_Problem requirements:_ The expected response is the full set of records, unchanged.

------ Materials provided ------

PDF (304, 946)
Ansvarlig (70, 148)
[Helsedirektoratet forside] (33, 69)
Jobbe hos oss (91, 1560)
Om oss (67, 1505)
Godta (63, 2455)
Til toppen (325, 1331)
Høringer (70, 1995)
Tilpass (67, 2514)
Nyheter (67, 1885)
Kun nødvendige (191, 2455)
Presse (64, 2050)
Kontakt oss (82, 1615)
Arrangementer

------

_Exercise solution:_
PDF (304, 946)
Ansvarlig (70, 148)
[Helsedirektoratet forside] (33, 69)
Jobbe hos oss (91, 1560)
Om oss (67, 1505)
Godta (63, 2455)
Til toppen (325, 1331)
Høringer (70, 1995)
Tilpass (67, 2514)
Nyheter (67, 1885)
Kun nødvendige (191, 2455)
Presse (64, 2050)
Kontakt oss (82, 1615)
Arrangementer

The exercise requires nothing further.